Asset Manager Overview
Troy Asset Management (TAM) is an independent fund management company that was established in 2000 by the late Lord Weinstock. In late 2023 it was announced that US private business, Lincoln Park Capital, acquired a stake in the business primarily from non-management shareholders including the Weinstock family. Despite this, the management of the business remains unchanged and it maintains the firm wide investment philosophy of seeking to prioritise the avoidance of permanent capital loss along with growing capital in real terms over the long-term. TAM manages a range of long only equity strategies as well as multi-asset funds.
Fund Manager/Team Overview
The lead manager of this fund is Blake Hutchins, who assumed the role in January 2022, following its previous incumbent, Francis Brooke, stepping away from day-to-day fund management. Prior to joining Troy in October 2019, Mr Hutchins was a portfolio manager at both Investec (now Ninety One) Asset Management and Columbia Threadneedle. Mr Hutchins is also head of the three strong UK team and is supported by portfolio manager, Fergus McCorkell, and analyst, Aniruddha Kulkarni. The team can also draw upon Troy's broader investment team, with all members sharing a similar investment philosophy and providing support across all of the group's strategies.

[Collected data]:
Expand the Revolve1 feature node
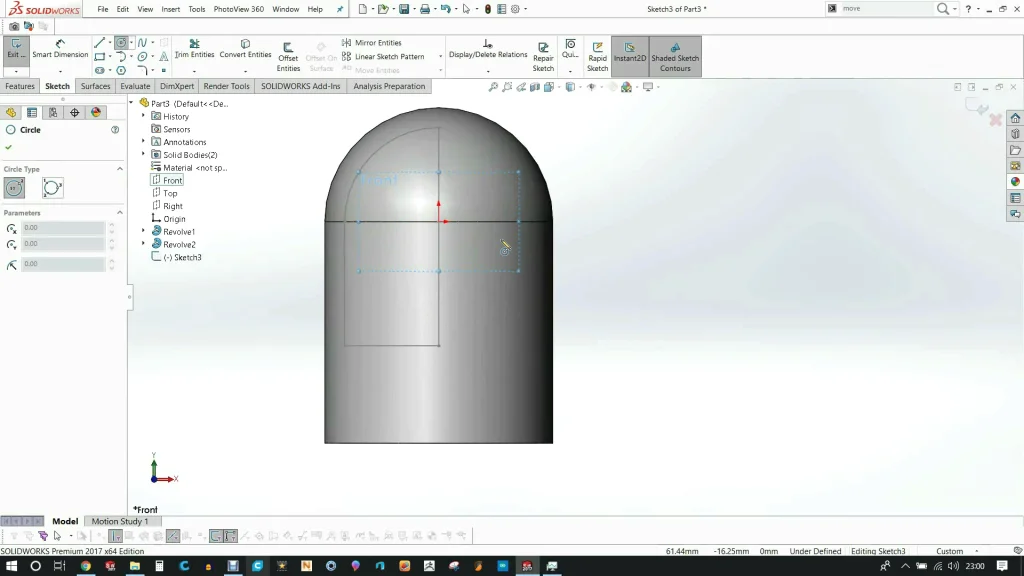The image size is (1024, 576). click(143, 231)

[Problem set]:
**A)** From the overview of Troy Asset Management, write out the stretch from "Fund Manager/Team Overview" through "the group's strategies.".
**B)** According to the overview of Troy Asset Management, who supports Blake Hutchins on the UK team?

[Task-by-task solutions]:
**A)**
Fund Manager/Team Overview
The lead manager of this fund is Blake Hutchins, who assumed the role in January 2022, following its previous incumbent, Francis Brooke, stepping away from day-to-day fund management. Prior to joining Troy in October 2019, Mr Hutchins was a portfolio manager at both Investec (now Ninety One) Asset Management and Columbia Threadneedle. Mr Hutchins is also head of the three strong UK team and is supported by portfolio manager, Fergus McCorkell, and analyst, Aniruddha Kulkarni. The team can also draw upon Troy's broader investment team, with all members sharing a similar investment philosophy and providing support across all of the group's strategies.

**B)** Portfolio manager Fergus McCorkell and analyst Aniruddha Kulkarni support him.